Fr Harry did not fit into hospital at all, and was fed up with being there and clearly wanted the whole thing to be over, one way or another. A naturally sociable, gregarious man like Harry does not easily segue into tubes and ventilators and beeping machines and nurses faffing around continuously, and I thank God that he had no more time there than he had to. On his final day, he was sedated and ventilated and as I gave him the Last Rites, he woke up and seemed to accept totally what was going on. Once his ventilator was removed, I sat with him reading the Psalms until the medication and sedatives took over and breath, shortly after, no longer seemed important. Thank you to those who visited him in that final week, and to Fr Clive the Hospital Chaplain.

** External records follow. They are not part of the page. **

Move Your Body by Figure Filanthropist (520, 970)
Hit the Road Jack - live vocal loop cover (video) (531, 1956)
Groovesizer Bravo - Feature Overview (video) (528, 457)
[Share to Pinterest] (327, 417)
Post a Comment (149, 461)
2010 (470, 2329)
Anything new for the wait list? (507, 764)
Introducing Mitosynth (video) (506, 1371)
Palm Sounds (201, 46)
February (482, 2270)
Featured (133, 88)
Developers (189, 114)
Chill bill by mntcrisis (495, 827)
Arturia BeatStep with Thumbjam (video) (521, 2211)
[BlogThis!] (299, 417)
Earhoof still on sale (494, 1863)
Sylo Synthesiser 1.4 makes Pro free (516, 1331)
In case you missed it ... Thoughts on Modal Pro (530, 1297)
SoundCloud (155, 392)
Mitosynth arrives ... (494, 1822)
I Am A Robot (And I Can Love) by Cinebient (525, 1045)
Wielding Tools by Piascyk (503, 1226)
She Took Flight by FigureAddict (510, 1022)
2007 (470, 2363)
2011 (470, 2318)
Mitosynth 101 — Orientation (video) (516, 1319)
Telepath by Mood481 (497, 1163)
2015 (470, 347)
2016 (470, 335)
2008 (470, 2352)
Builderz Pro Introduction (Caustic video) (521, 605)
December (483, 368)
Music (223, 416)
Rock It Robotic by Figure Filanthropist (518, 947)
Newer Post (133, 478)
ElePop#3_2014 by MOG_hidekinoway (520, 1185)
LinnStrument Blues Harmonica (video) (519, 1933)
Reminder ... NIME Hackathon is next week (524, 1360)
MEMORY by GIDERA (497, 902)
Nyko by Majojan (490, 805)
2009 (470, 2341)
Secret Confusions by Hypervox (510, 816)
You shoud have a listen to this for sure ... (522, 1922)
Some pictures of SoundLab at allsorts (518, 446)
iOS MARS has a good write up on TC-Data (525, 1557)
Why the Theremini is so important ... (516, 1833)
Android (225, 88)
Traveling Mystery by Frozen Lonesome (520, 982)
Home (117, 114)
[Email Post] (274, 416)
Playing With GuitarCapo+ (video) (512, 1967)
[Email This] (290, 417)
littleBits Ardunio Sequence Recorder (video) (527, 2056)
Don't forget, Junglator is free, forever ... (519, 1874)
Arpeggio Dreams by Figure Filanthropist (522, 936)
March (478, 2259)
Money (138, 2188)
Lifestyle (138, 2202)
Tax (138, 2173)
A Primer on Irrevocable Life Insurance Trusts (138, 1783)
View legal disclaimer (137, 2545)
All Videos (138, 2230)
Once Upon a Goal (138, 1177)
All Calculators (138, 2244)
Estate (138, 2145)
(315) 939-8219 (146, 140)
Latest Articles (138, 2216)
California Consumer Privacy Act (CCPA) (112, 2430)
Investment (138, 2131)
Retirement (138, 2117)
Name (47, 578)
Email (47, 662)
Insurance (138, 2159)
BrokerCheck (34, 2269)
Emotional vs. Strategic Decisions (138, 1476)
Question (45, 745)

Isaiah the Prophet writes in Chapter Forty Three;

Remember ye not the former things, neither consider the things of old. Behold, I will do a new thing; now it shall spring forth; shall ye not know it? I will even make a way in the wilderness, and rivers in the desert.a

Fr Harry took great delight in being a Priest, and there is nothing else I could imagine him doing, and he ministered extensively in Manchester and Lancashire and even in Cornwall (where he twice served as Mayor!). He and we know that we should not dwell on the past, but to take joy and consolation from what is new – as he was in hospital, his friend Fr Josh celebrated his first mass and was ordained and on the day he died, we baptised a new Christian and planned our new youth ministry. Harry had his part to play in making paths in the wilderness and rivers in the desert, as all the Baptised do, and we give thanks to God for the faithfulness with which he undertook that work and the joy he brought to so many. May he rest in peace.